Project

General

Profile

Actions

Bug #1742

closed

Regression in egprs patch series

Added by pierre.baudry almost 8 years ago. Updated about 3 years ago.

Status:
Closed
Priority:
High
Assignee:
Target version:
-
Start date:
06/02/2016
Due date:
% Done:

0%

Spec Reference:

Description

Original mailing list thread : http://lists.osmocom.org/pipermail/openbsc/2016-May/009125.html / http://lists.osmocom.org/pipermail/openbsc/2016-June/009329.html

I haven't been able to use gprs service since egprs merge (4f8438a6cd0f34bb22493b13154e382983bbda01).
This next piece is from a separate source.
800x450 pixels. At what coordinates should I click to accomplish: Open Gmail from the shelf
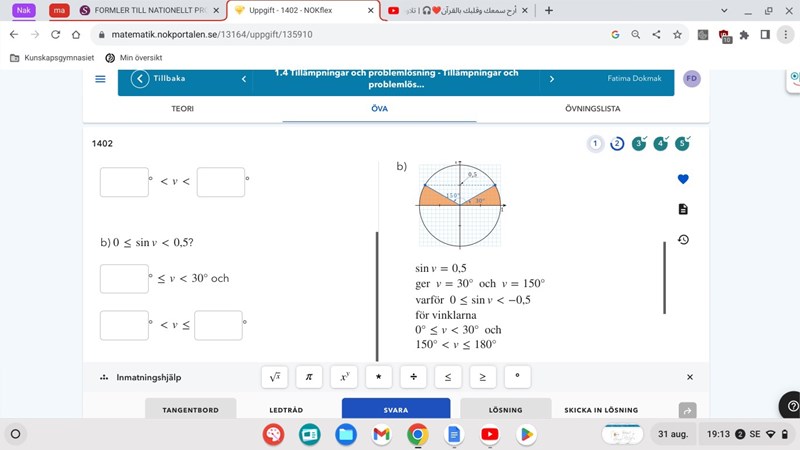(x=380, y=435)
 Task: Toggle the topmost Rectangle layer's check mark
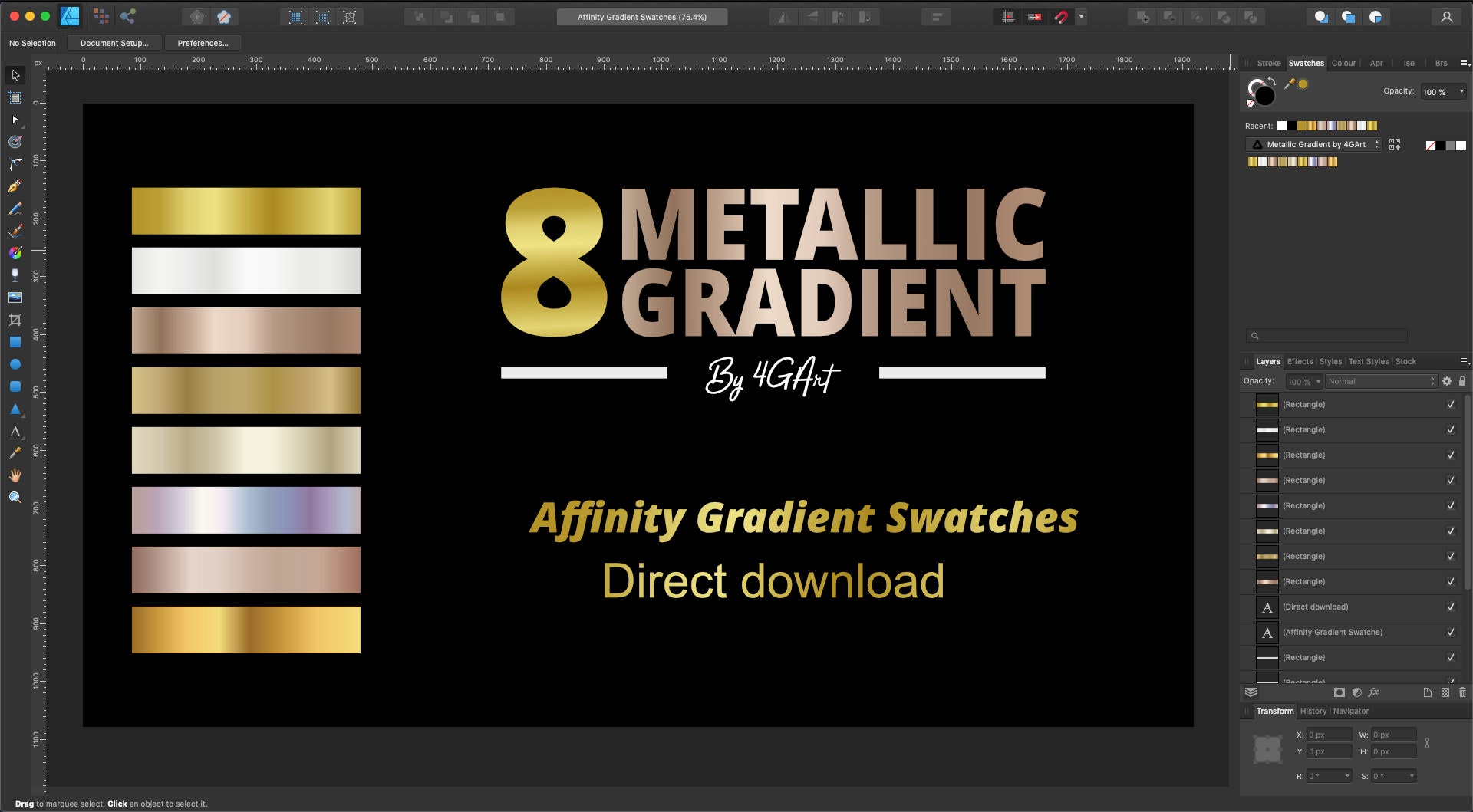tap(1451, 404)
The first issue is the T6169 timeout during TBF assignment. A bissection showed that commit f1a7b8fc6651f92a8b7f3f27b7ca05d07f4e44e0 introduced this specific bug ; but even with this commit reverted, the gprs service is still unreliable.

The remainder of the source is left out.